Today, Germaine Greer, Elizabeth Evatt, Anne Summers and I are being launched in stamp mode at an Australia Day lunch in Melbourne, with all the solemnity Australia Post can muster. The interesting irony of today is were I not attending the lunch, I would actually be demonstrating against the same organisation’s intention to close my local post office in Glebe, Sydney.
Under the excuse of its failure to be commercially viable, the old stone symbol is to go, leaving the community without a well-used centre point. This contradiction illustrates one of less attractive aspects of Australia Post’s changing roles — ephemeral postage stamps are fine but not buildings and services.
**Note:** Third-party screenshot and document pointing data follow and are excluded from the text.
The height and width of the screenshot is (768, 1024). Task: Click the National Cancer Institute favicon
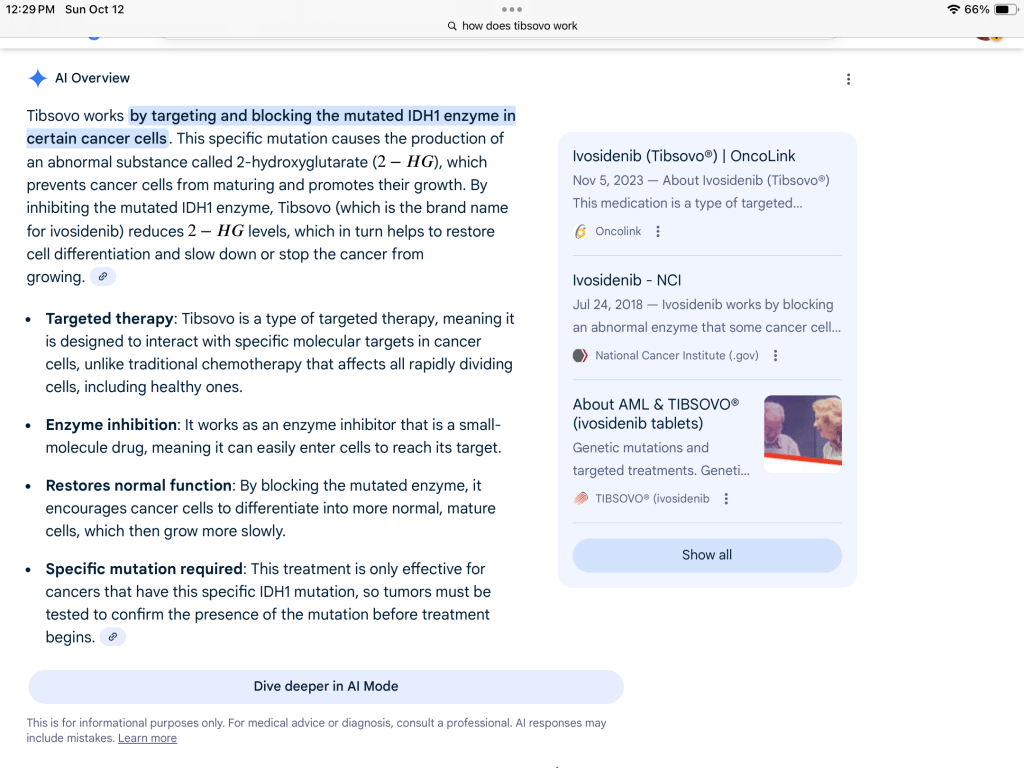point(580,355)
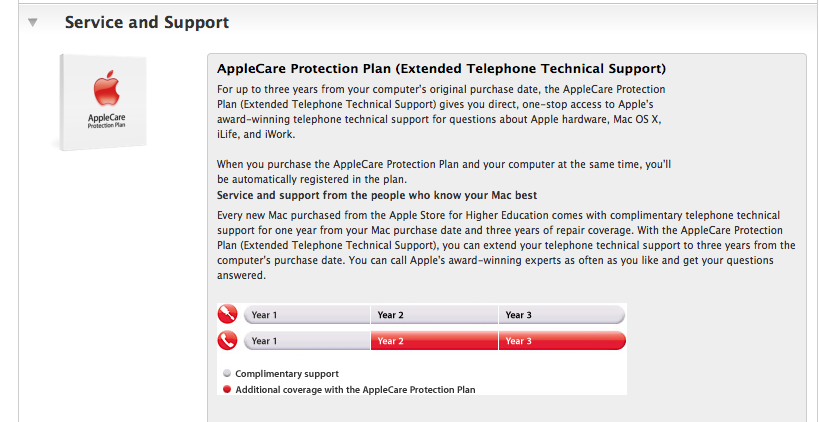Click the Complimentary support legend label
The height and width of the screenshot is (422, 819).
(x=287, y=374)
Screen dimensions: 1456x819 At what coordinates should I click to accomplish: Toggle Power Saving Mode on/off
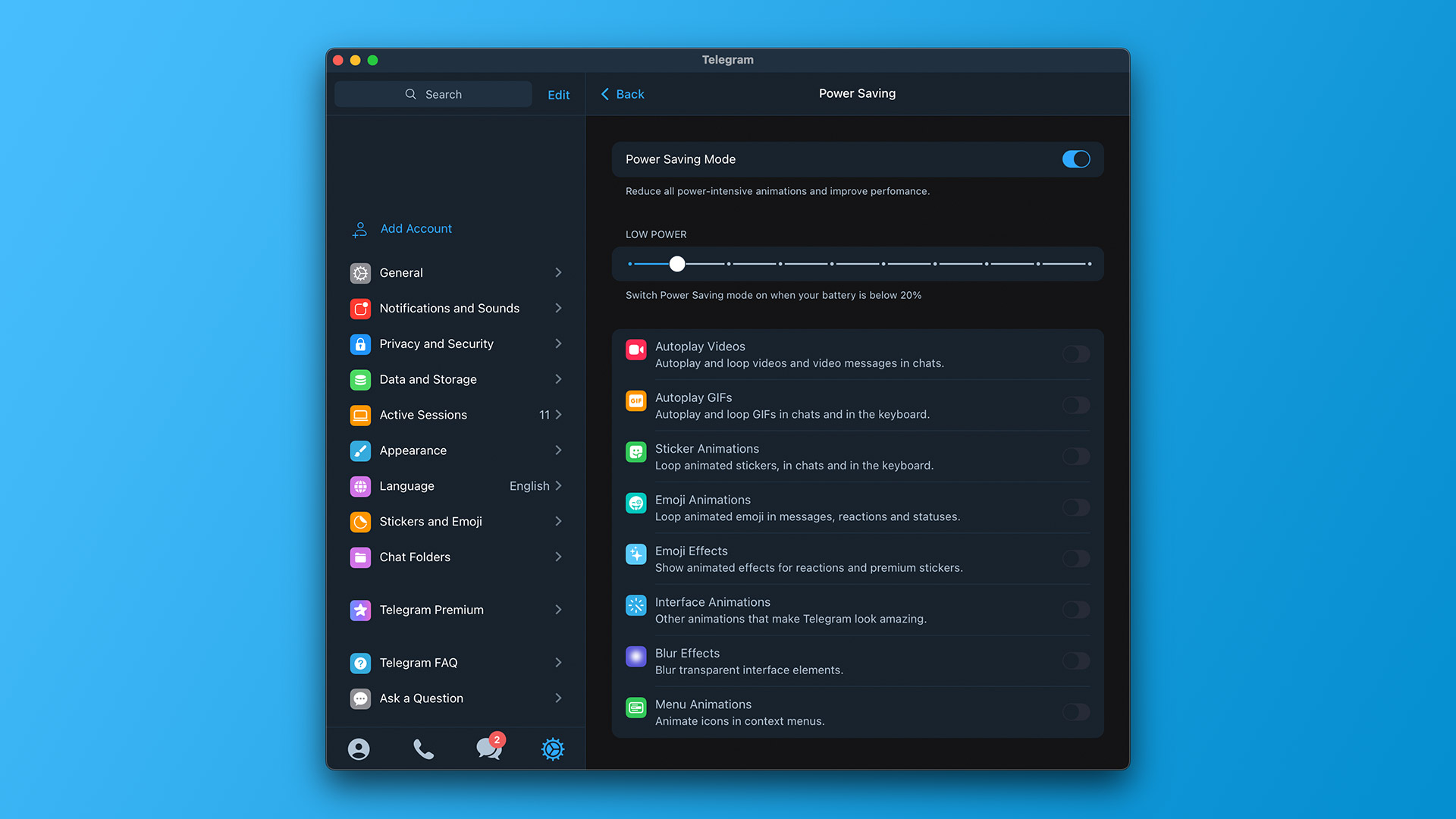[x=1075, y=159]
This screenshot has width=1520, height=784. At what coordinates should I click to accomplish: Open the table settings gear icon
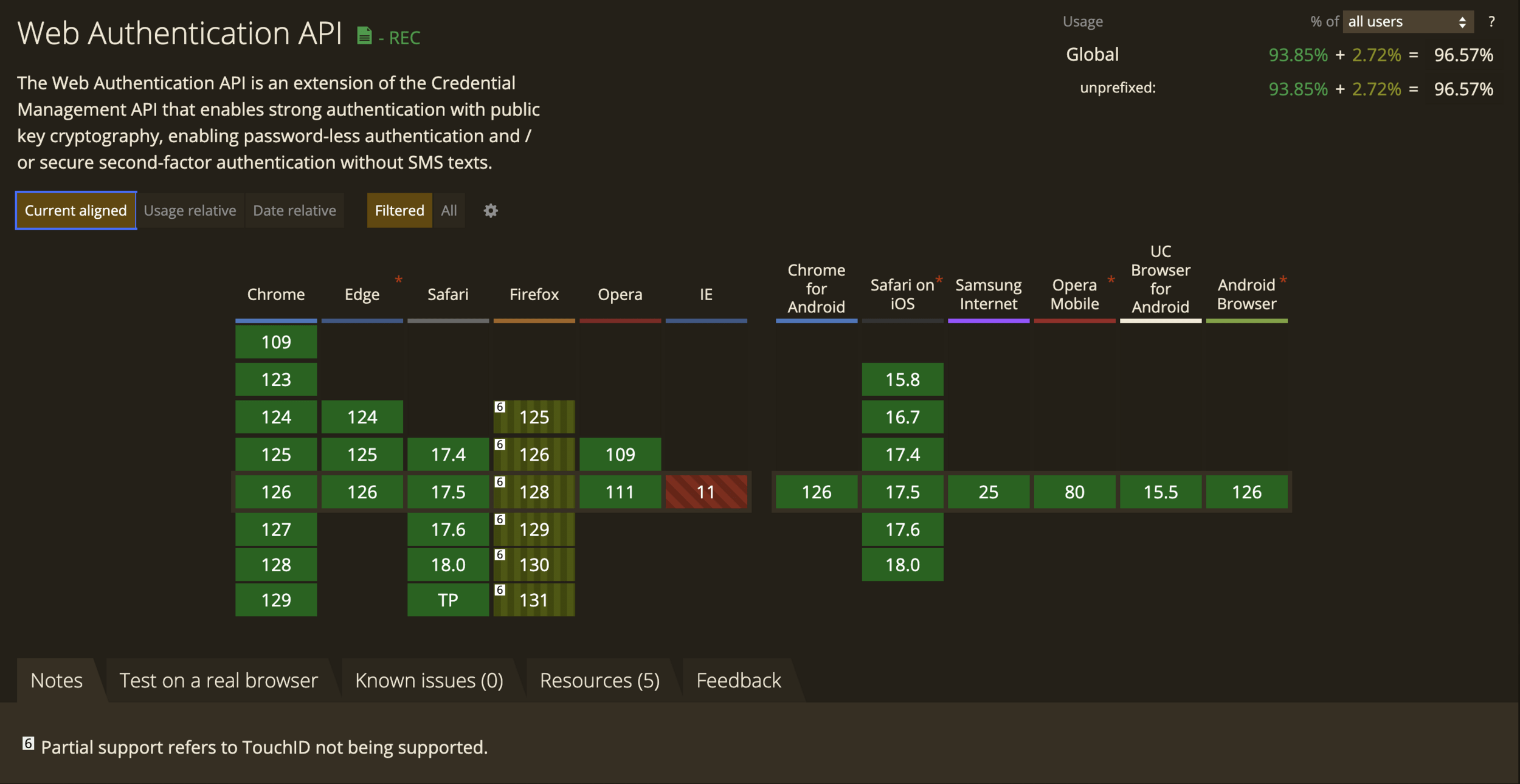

What does it feel like being a postage stamp? Odd, was my first response. As an activist with some disrespect for authority, and not an iconic author, I was surprised to be asked. I accepted on behalf of the stirrers and advocates. The recognition helps and I hope others will see that we need political activism because we are still not making it to being the more civil society I tried to promote in my 1995 Boyer Lectures. On a very topical note, maybe the responses to the floods will remind politicians there is more to life than budget balancing as we do care about others.
And amid jokes about licking my backside, I would remind infrequent stamp users they don’t need licking any more. But I can assure you, I’ll be sticking to my last.